Umweltexperte Wolfgang Stehmer: „Es wird Oettinger nicht gelingen, einerseits die Atomkraft voranzutreiben, und andererseits Baden-Württemberg auf der Grundlage vollkommen ungesicherter Erkenntnisse als Endlagerstätte auszuschließen

Die SPD-Fraktion ist einmal mehr erstaunt über die Atompolitik der Landesregierung. Während Ministerpräsident Oettinger und Ministerin Gönner einerseits die Laufzeiten der Kernkraftwerke faktisch aufheben und angeblich „nur an die Sicherheit“ knüpfen wollten, spiele die Endlagerung für sie offensichtlich nur eine nebensächliche Rolle. Das werde an der neuen Antwort auf eine SPD-Anfrage deutlich, die die Gönner-Aussagen zum Endlager in Baden-Württemberg untersuche. Ergebnis: Es gebe bislang überhaupt kein wissenschaftlich fundiertes Gutachten, das die Behauptung, Baden-Württemberg sei nicht für ein Endlager geeignet, untermauere. „Die Landesregierung betreibt ihre Atompolitik auf wissenschaftlich vollkommen ungesicherten Aussagen“, erklärte Wolfgang Stehmer, Fraktionssprecher für Atomkraft. Und: „Offensichtlich will die Landesregierung die Atomkraftwerke um jeden Preis weiterlaufen lassen.“

Die Gönner-Aussagen zur geologischen Eignung Baden-Württembergs für ein atomares Endlager entpuppten sich als alter Wein in neuen Schläuchen, erklärte Stehmer. Das Landesamt für Geologie, Rohstoffe und Bergbau (LGRB) hatte schon vor fünf bis sieben Jahren eine solche Stellungnahme für den Arbeitskreis Endlager des Bundes verfasst. Besonders wichtig: Ziel war lediglich eine interne Meinungsbildung, keine grundlegende Analyse. Deshalb basierte diese Aussage nur auf der Sichtung vorhandener Unterlagen, wie aus der Antwort hervorgeht – also auf keinerlei qualitätsvollen eigenen Untersuchungen. Das Landesamt vermutete danach, dass der Opalinuston im Ländle „nur bedingt“ für ein Endlager geeignet sei. Dies wurde von der Landesregierung jetzt als Tatsache verbreitet.

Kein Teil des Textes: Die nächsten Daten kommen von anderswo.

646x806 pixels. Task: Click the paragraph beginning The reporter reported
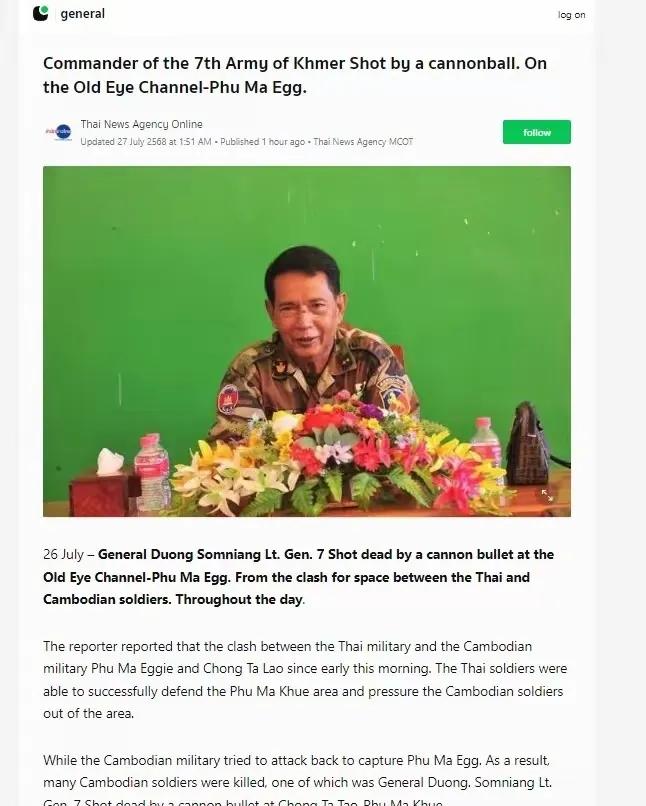(305, 680)
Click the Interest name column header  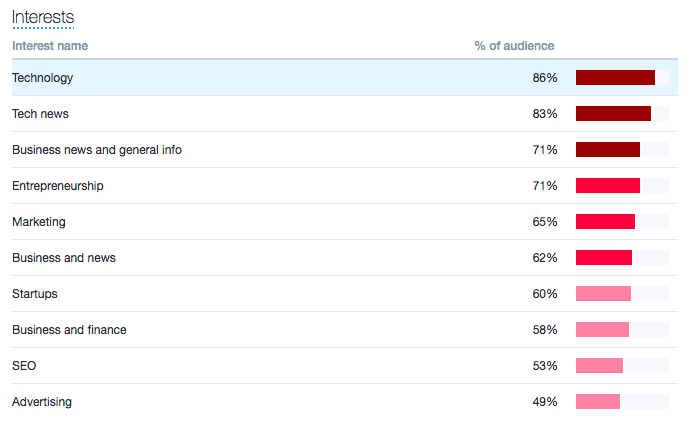(50, 46)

Stehmer nennt die Aussage des Landesamtes aber lediglich „eine Grobeinschätzung“. Sie reiche ohne jegliche neue Untersuchungen bei weitem nicht als Basis aus, um Baden-Württemberg als Endlager-Stätte endgültig auszuschließen. Stehmer warf der Landesregierung vor, ständig den Anschein neuer Erkenntnisse erwecken zu wollen, um den Fokus vom Land abzulenken. „Es wird Oettinger nicht gelingen, einerseits die Atomkraft vorantreiben zu wollen, und andererseits Baden-Württemberg auf der Grundlage vollkommen ungesicherter Erkenntnisse als Endlagerstätte auszuschließen.“ Die Landesregierung sorge mit ihrer Politik selbst dafür, dass Baden-Württemberg wieder für ein Endlager in Frage komme. Schließlich sei dieses St. Florians-Prinzip Oettingers und Gönners den anderen Bundesländern kaum zu vermitteln.

Stehmer fordere die Landesregierung auf, endlich seriös mit dem Thema Endlager umzugehen. Das bedeute aber, dass die Atompolitik auf gesicherten Fakten basieren müsse und nicht auf „uralten, unbestimmten Aussagen“. Wer keinen Atommüll im Land haben wolle, der müsse zuerst den Atomausstieg vorantreiben. Nur dann werde die Menge der anfallenden Brennelemente für die Endsorgung begrenzt – und nur dann komme Baden-Württemberg als Endlager-Standort nicht mehr in Frage.